John Fiddler

“I think of myself as a magician”

Medicine Head, Box Of Frogs, British Lions

Interviewed by Eddy Bonte 

 

John, if we go back in time from now to the early days, how would you describe your career?

John Fiddler:
To be honest, I don’t think I’ve ever thought of myself as someone who has a career, I never had that in mind. I just do things creatively and it stretches from visual arts to music and poetry. I’ve  always thought of myself as a journeyman. Obviously I do have a ‘career’, it’s just I never thought of it like that personally, that's how others see me. So many people have documented what we’ve done over the years and I’m happy to still be writing, recording, creating, so I do have a kind of career (laughs). It’s  just my nature to think of myself as a creative person. I don’t play every day, but when I do  I’m so excited  by it, I love to pick up a guitar and play and  wow, that’s just how I how want to feel about things, fresh!  I think that’s why I get so many comments  from people saying how ‘fresh’ our music from years and years ago still sounds and that’s a fabulous thing. I think it’s essentially due to that feeling. The paramount  thing is to make a great vibe, a great feel on something and make everything work from that and forget about the technicalities. Make the heart feel good. I guess what you’re trying to achieve is not to be someone who’s here one day and gone the next. I always think about “the Now” you know, I’m here this moment and here I am doing something, and the next moment I’m doing something again. It’s a bit Zen-like in a way , but I love that, it allows me to be in my place. 
 

FRIENDS AND LOVERS

Was that your philosophy when you started out?

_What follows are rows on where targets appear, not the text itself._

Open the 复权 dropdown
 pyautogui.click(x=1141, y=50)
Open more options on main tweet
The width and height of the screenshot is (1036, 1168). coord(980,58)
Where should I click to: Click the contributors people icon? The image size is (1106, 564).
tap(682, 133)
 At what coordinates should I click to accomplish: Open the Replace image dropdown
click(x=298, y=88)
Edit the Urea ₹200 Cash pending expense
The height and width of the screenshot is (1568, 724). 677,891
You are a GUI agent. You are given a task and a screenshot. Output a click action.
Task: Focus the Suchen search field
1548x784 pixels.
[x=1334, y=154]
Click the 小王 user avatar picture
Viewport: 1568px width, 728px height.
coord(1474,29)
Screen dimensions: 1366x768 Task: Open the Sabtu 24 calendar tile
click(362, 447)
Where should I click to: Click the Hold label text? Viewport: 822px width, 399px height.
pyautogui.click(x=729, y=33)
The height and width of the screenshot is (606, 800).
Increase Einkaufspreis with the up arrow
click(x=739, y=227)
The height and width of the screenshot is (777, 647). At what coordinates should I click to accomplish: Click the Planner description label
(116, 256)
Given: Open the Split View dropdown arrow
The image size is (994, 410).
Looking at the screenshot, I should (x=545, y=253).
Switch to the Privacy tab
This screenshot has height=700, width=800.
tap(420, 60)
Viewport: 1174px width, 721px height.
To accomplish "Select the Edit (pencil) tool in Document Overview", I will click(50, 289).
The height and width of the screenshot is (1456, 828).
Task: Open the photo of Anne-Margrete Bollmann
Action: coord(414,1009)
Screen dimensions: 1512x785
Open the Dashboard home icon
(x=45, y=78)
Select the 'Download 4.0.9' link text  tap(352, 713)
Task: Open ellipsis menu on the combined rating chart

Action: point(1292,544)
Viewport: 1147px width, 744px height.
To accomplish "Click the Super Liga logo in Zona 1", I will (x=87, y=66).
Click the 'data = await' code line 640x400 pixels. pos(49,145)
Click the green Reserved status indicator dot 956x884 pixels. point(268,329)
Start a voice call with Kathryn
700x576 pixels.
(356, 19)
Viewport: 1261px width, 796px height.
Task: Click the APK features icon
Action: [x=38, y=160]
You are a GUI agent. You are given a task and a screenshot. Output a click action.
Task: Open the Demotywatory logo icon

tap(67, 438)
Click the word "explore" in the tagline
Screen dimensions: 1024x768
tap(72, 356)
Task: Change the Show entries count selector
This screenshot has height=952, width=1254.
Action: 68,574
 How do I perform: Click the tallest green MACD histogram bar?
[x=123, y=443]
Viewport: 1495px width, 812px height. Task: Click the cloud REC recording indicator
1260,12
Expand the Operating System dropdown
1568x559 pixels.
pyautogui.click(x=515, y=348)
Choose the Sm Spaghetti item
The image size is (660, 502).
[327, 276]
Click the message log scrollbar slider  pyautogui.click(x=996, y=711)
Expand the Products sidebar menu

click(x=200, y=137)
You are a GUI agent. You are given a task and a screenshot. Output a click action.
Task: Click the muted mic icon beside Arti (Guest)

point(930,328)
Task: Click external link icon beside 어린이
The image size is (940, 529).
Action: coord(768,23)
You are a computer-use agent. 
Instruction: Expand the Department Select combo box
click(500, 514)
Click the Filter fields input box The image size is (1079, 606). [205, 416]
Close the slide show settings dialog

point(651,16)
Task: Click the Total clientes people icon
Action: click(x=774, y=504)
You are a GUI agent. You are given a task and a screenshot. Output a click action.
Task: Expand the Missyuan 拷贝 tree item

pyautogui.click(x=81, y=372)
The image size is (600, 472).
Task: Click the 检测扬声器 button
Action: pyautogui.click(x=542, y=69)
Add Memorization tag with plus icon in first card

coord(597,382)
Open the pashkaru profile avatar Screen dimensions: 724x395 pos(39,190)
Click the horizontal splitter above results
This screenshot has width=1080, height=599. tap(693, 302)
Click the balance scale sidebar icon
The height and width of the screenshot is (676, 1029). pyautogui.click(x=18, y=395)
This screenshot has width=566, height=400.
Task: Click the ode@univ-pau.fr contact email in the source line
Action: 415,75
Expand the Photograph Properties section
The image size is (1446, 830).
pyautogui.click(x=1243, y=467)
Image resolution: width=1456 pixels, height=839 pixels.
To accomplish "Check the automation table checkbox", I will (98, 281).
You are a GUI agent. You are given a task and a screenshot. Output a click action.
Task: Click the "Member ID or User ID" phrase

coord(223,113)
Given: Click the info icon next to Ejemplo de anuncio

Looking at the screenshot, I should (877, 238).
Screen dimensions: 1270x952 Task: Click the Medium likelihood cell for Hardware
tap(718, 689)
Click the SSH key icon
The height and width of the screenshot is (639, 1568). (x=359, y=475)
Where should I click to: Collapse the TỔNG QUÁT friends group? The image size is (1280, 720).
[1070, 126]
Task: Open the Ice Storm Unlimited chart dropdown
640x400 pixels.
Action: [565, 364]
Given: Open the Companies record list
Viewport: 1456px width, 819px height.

Somehow, your hits were almost hits by mistake.

John Fiddler:
Not thinking consciously about any philosophy, but yeah, totally, we had a lot of luck too. You can do something,, but you need luck –  Albert King covered the “Bad luck” aspect! We’ve been lucky from the very start. But also, you have to realize, we put the work in, the sweat, the hard, tough times, we did a lot of breaking down doors, literally, gate-crashing places and say ’Can we play?’, arriving at clubs, gigs, before anyone got there, set up our little bit of  equipment and either be asked or allowed to stay and play, or be thrown out (laughs heartily) because we had told the door guy we were  Jethro Tull or some band, then Tull, or some band would arrive, and obviously we were not them! So we made a lot of luck as well, by being assertive and making things work, making things happen. We also had a lot of help from Friends and Lovers!

When we started, John Peel was very influential. We needed to be heard somehow, we needed some kind of recognition, because what’s the point of playing  on the couch? I like to play for people. If only we could get recognized, that was what we needed to be. John Peel was playing locally one day so we gate-crashed the place saying we were the headline band, we weren’t , and when the headline band did arrive, they were up in arms about it, but, we were able to stay and play!.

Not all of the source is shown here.